Steve Bannon, el estratega de Trump, llevó esta lógica al extremo con su máxima: “flood the zone with shit” (inundar el espacio con basura). La idea: saturar el debate público con contenido tóxico hasta que la verdad no tenga espacio para emerger. Generar tanto ruido emocional que cualquier intento de respuesta quede atrapado en el marco impuesto. Si te dicen “chorra” y respondés “no soy chorra”, ya caíste. Jugás en su terreno.
En América Latina, Jaime Durán Barba perfeccionó esta metodología. Su concepción de la política no es racional sino sensitiva: “la gente vota lo que siente, no lo que piensa”. De allí nacen slogans vacíos de contenido pero efectivos emocionalmente: “sí, se puede”, “el cambio”. No se trata de convencer con ideas, sino de ganar con sensaciones.
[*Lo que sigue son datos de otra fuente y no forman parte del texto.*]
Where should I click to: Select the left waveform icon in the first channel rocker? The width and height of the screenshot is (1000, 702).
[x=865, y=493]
La Libertad Avanza internalizó este principio como ningún otro espacio. No actúan como un partido tradicional, sino como una comunidad emocional con funcionamiento tribal. En sus redes no se explica: se etiqueta. No se discute: se impone. No importa lo real: importa el impacto. La adversidad se transforma en meme; lo complejo, en caricatura. El Estado es presentado como estafa. Lo común, como amenaza.
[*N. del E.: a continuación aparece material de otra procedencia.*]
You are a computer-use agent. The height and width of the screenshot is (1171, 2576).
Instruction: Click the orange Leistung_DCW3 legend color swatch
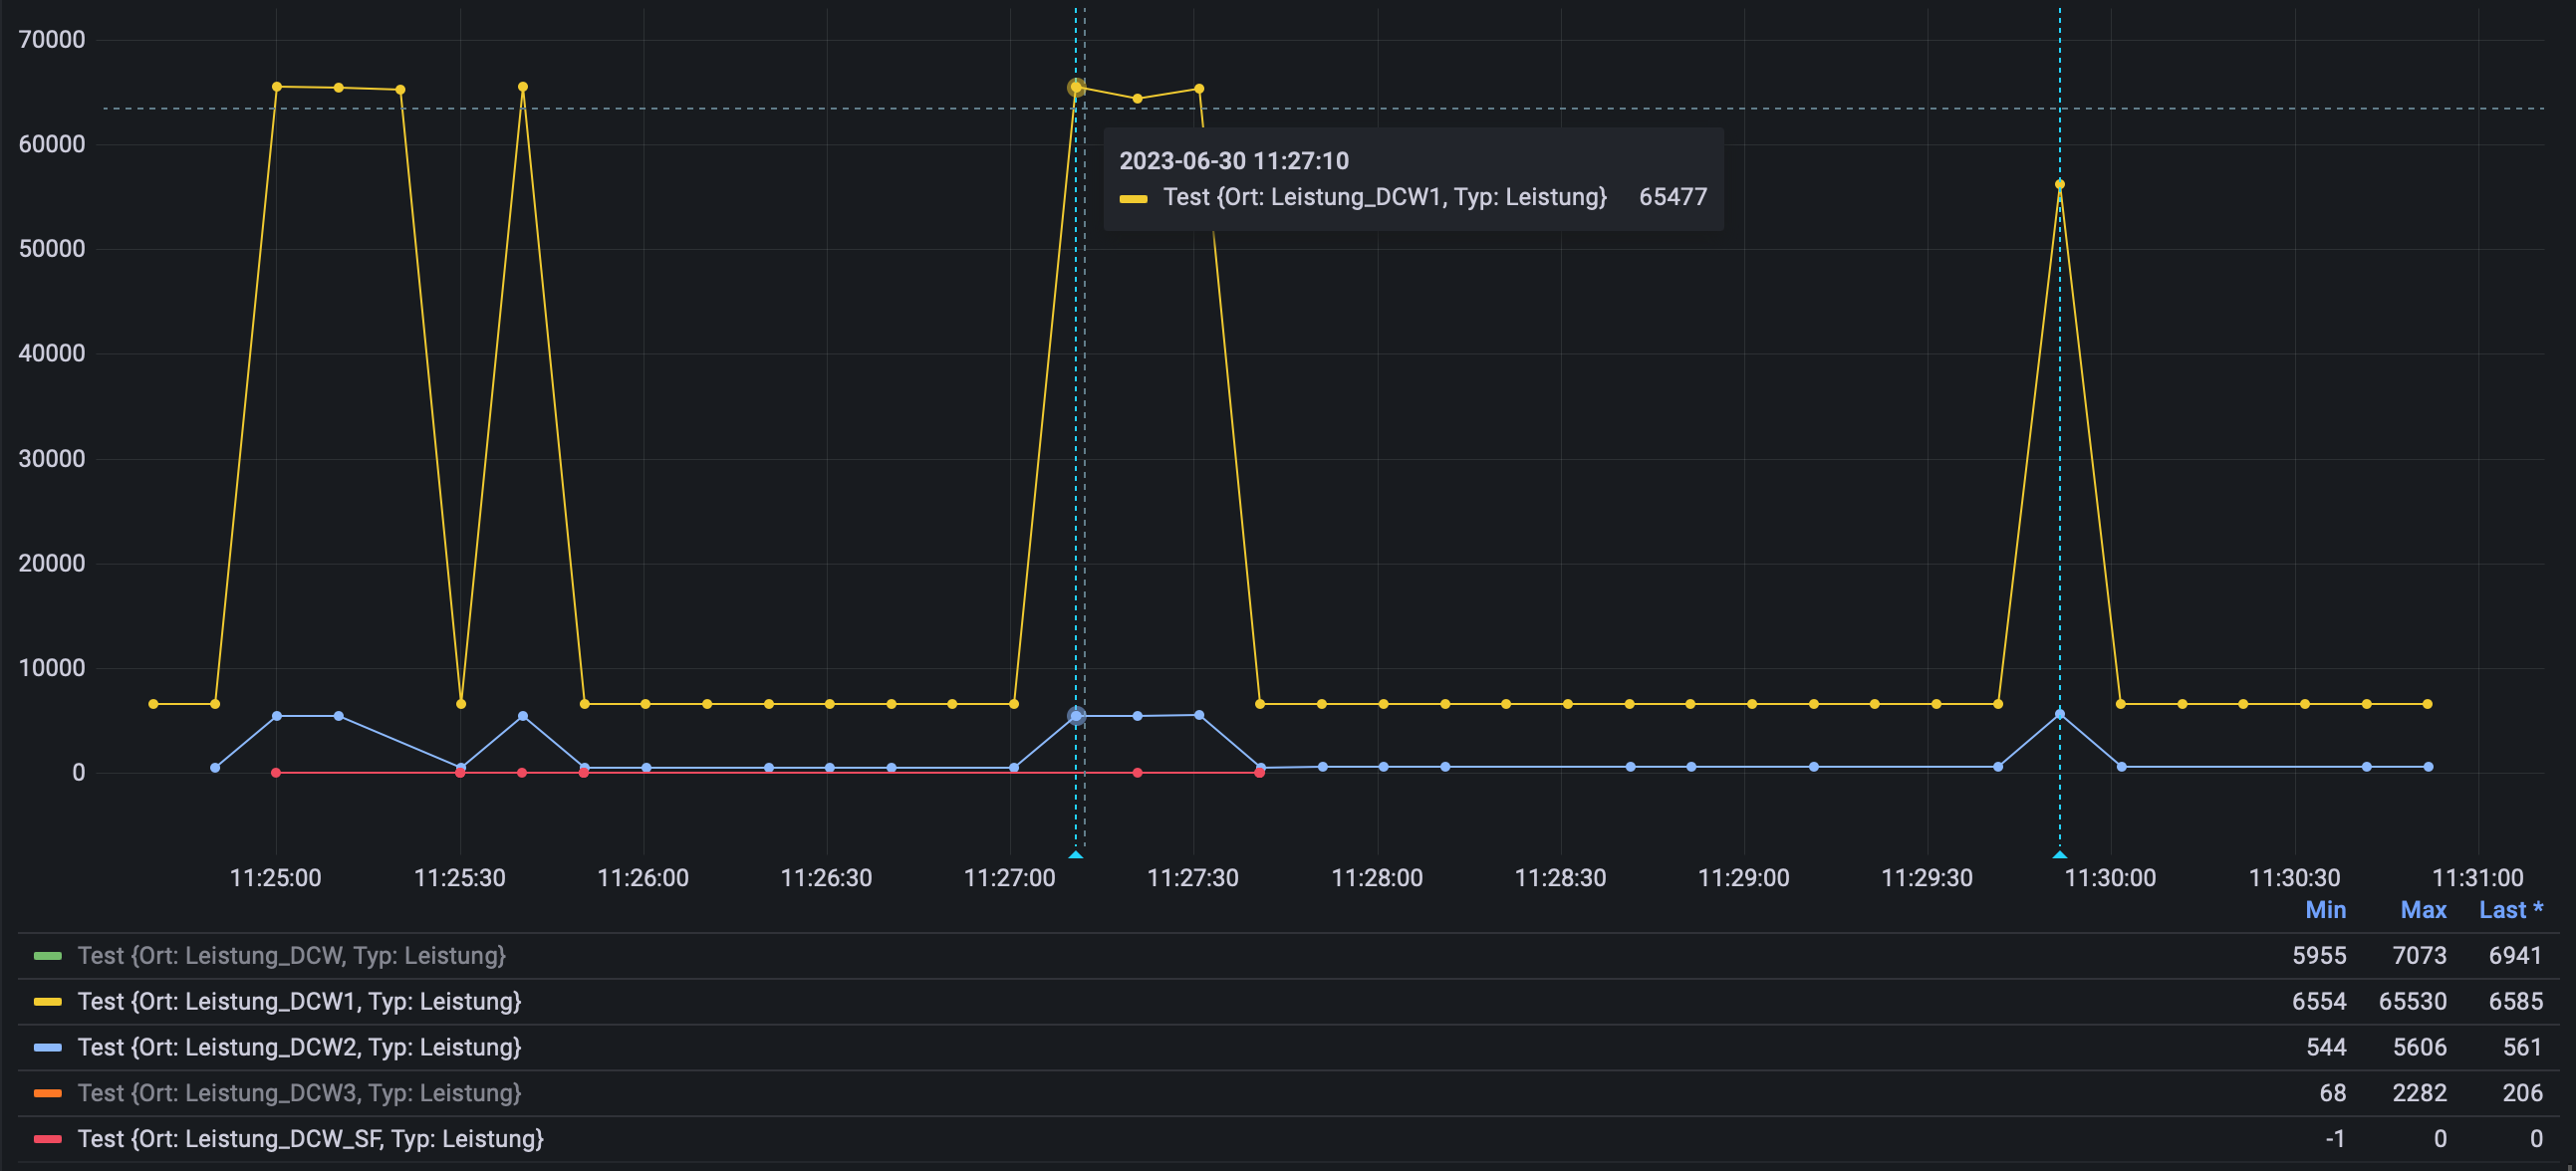click(x=47, y=1093)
Los algoritmos lo potencian todo: YouTube destaca teorías conspirativas, TikTok viraliza repeticiones emocionales, Facebook premia la polarización y X convierte cada tendencia en campo de batalla. Cada plataforma está pensada para exhibir lo que divide antes que lo que construye. El resultado: polarización, burbujas de sentido, radicalización. Una sociedad donde no se dialoga: se etiqueta al otro.
Y todo esto ocurre bajo la apariencia de espontaneidad. Pero no lo es. Es astroturfing: campañas organizadas que simulan ser espontáneas. Detrás de usuarios anónimos operan estructuras digitales, cuentas coordinadas, influencers pagos, microinfluencers con narrativa prefijada. Se testean frases, se bajan líneas, se activan bots. Nada es inocente.
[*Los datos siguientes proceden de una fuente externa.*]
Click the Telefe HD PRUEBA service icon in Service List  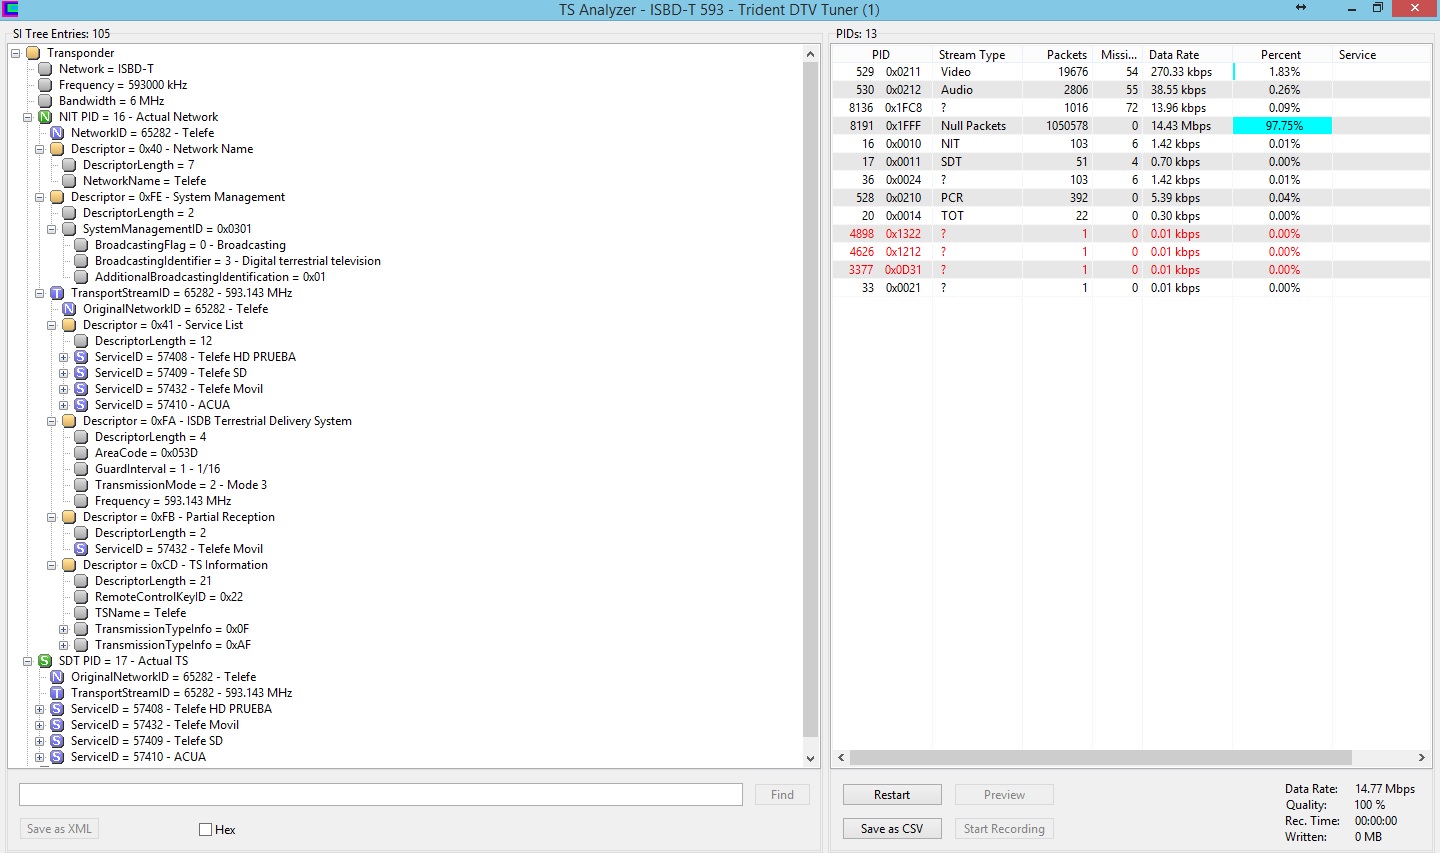[x=81, y=357]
El caso de “Cristina chorra” es ilustrativo: no se trata de una crítica, sino de una fórmula para destruir simbólicamente a una figura política. Su objetivo no es debatir ni argumentar, sino impedir toda lectura alternativa. Te instala la sospecha como verdad. Como decía Pierre Bourdieu, convierte una construcción discursiva en percepción naturalizada.
¿Cómo se responde ante esta maquinaria?
Primero, evitando jugar bajo las reglas del otro. No hay que decir “Cristina no es chorra”. Hay que decir: “Cristina es quien permitió que mi abuela se opere sin pagar”. Salirse del marco. Cambiar el eje.
Segundo, generando un lenguaje propio. Construir nuevos sentidos: “soberanía científica”, “justicia social”, “Argentina solidaria”. Narrar con humanidad. Emocionar también. Si la derecha conquista corazones, no se la puede enfrentar solo con datos.
Tercero, formar militancia digital con formación discursiva. No basta con tener razón: hay que saber comunicarla. Disputar el algoritmo. Crear piezas que interpelen, que conmuevan, que ofrezcan sentido.
Y por último, entender que esta pelea no es sólo comunicacional, sino cultural. Se trata de defender el sentido común, de proteger la posibilidad misma de pensar por fuera del odio. Porque la etiqueta “Cristina chorra” no busca señalar una corrupción, sino inducir una renuncia colectiva a la política.
Por eso no se trata solo de Cristina. Se trata del derecho a imaginar otro país. A tener memoria, futuro, comunidad. A recuperar las palabras y con ellas, la capacidad de nombrar lo que deseamos.